The sequence will converge to $0$, if we are not able to find a subsequence $(n_k)_k$ such that $\sin(n_k)$ gets to $0$ so quickly, that it outperforms $n$ in going to $\infty$.
The zeros of $\sin$ are all integer multiples of $\pi$. The question is therefore: how well can we approximate $\pi$ by rationals?

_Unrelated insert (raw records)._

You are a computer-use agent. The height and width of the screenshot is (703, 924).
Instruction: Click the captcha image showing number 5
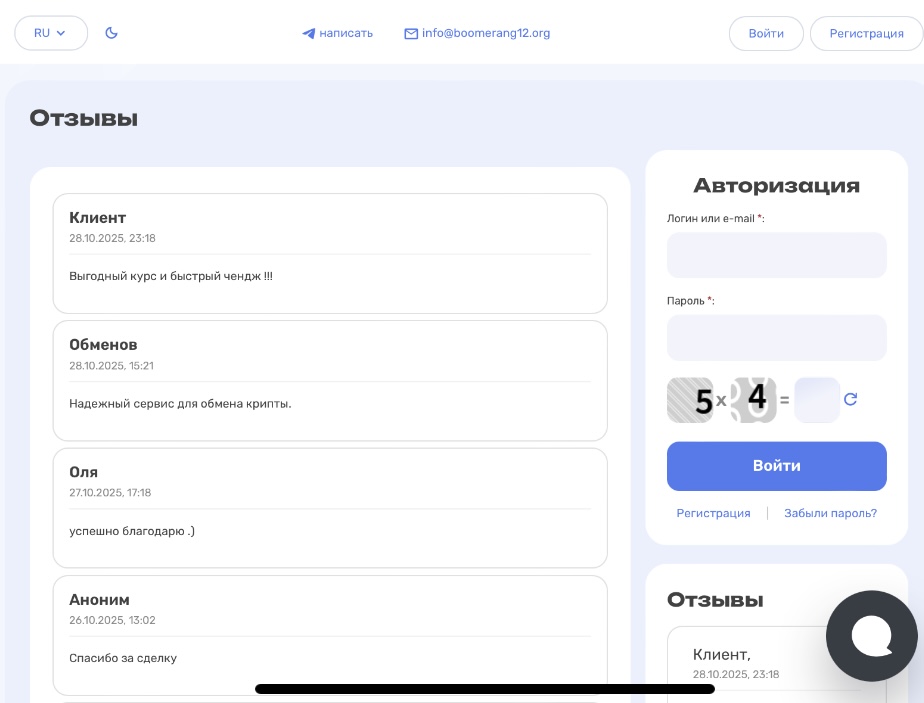pyautogui.click(x=690, y=400)

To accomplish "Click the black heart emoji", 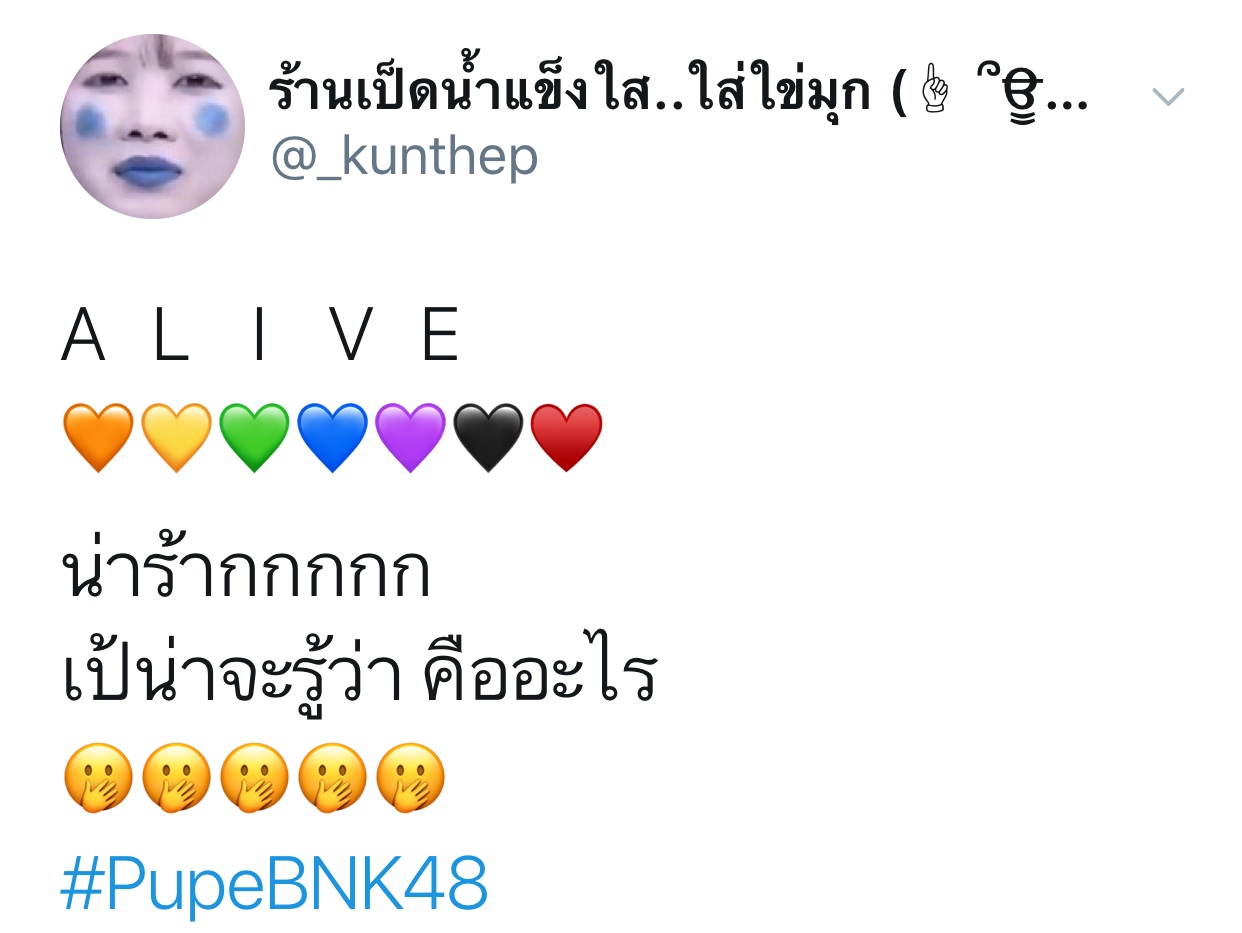I will (488, 438).
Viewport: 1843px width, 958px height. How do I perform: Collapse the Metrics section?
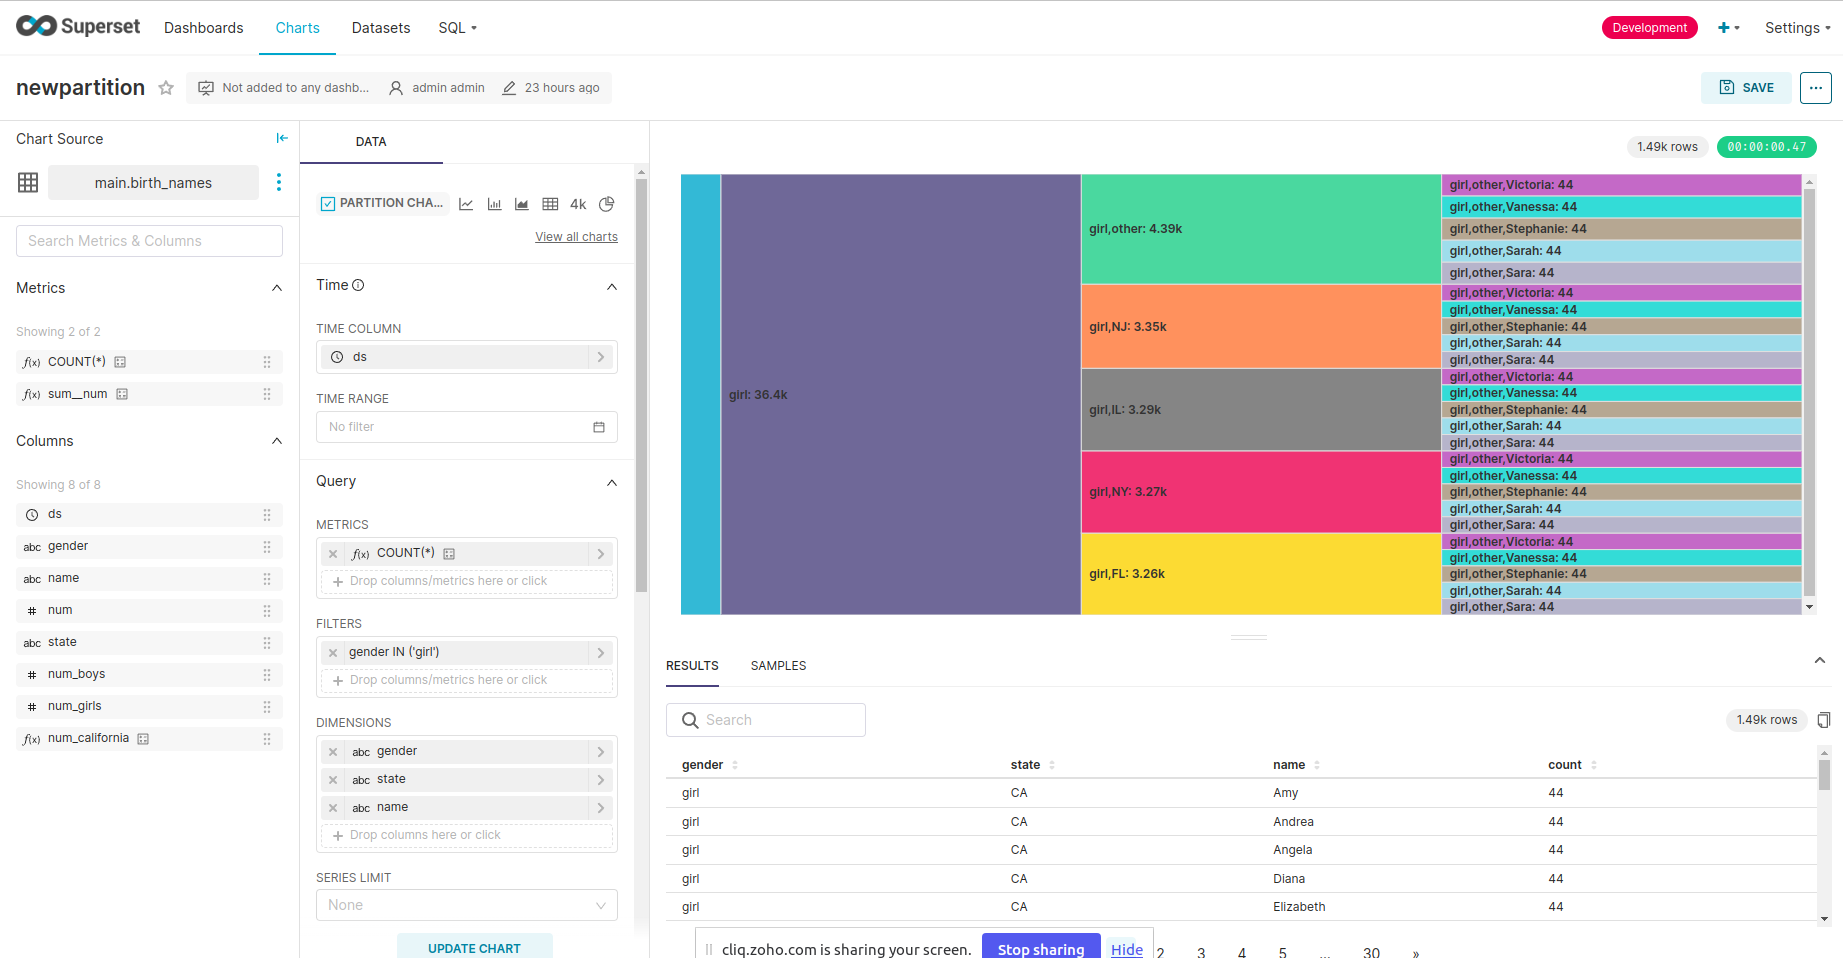click(276, 288)
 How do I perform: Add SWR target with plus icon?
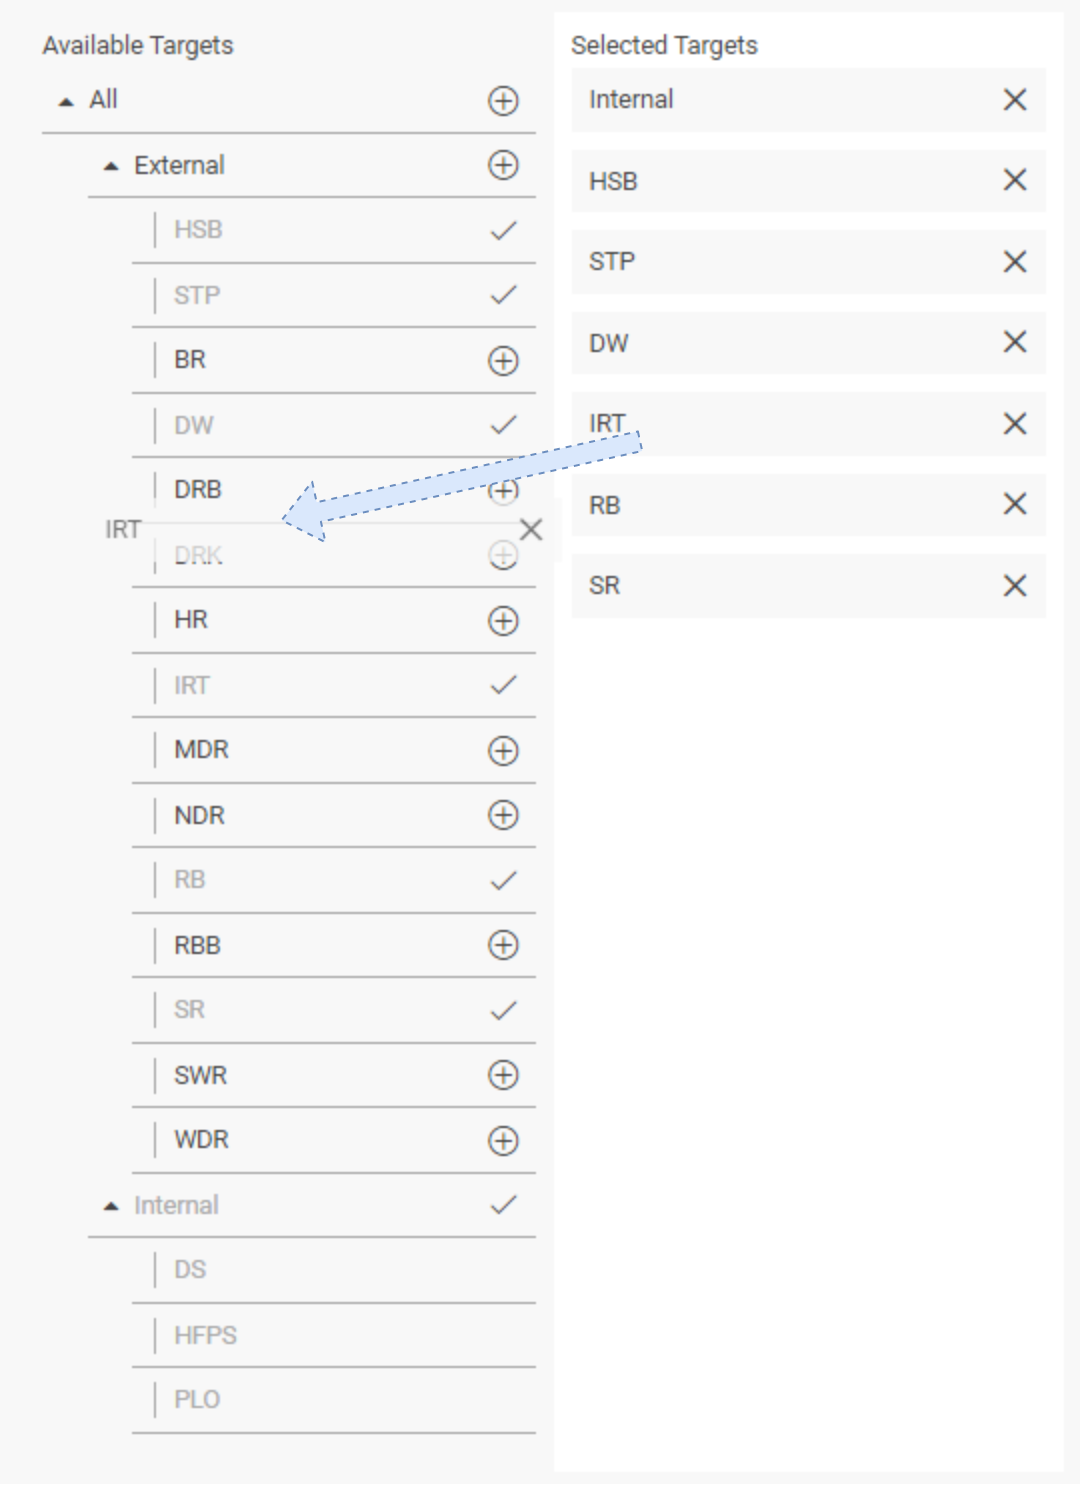[503, 1075]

By Dirichlet's approximation theorem (which is very simple to prove using the pidgeonhole principle), there exists a sequence $n_k\rightarrow\infty$ and $q_k$ such that
$$\left|\frac{n_k}{q_k}-\pi\right|<\frac{1}{q_k^2}$$
Since $|\sin(x)|= |\sin(x+k\pi)|$ and $|\sin(x)|\le |x|$ for $x\in\mathbb{R}$, $k\in\mathbb{Z}$, we have
$$\frac{1}{|n_k\sin(n_k)|}=\frac{1}{|n_k\sin(n_k-q_k\pi)|}\ge \frac{1}{n_k|n_k-q_k\pi|}\ge \frac{q_k}{n_k}\rightarrow \frac{1}{\pi}$$
That means, there is a subsequence that stays away from $0$. But clearly there also is a subsequence $n_k\rightarrow\infty$ such that $|\sin(n_k)|>1/2$ (e.g. approximate odd multiples of $\pi/2$). Then $1/|n_k\sin(n_k)|\le 2/n\rightarrow 0$. Therefore the subsequence converges to $0$.
This yields the
Conclusion: The sequence does not converge.
J.R.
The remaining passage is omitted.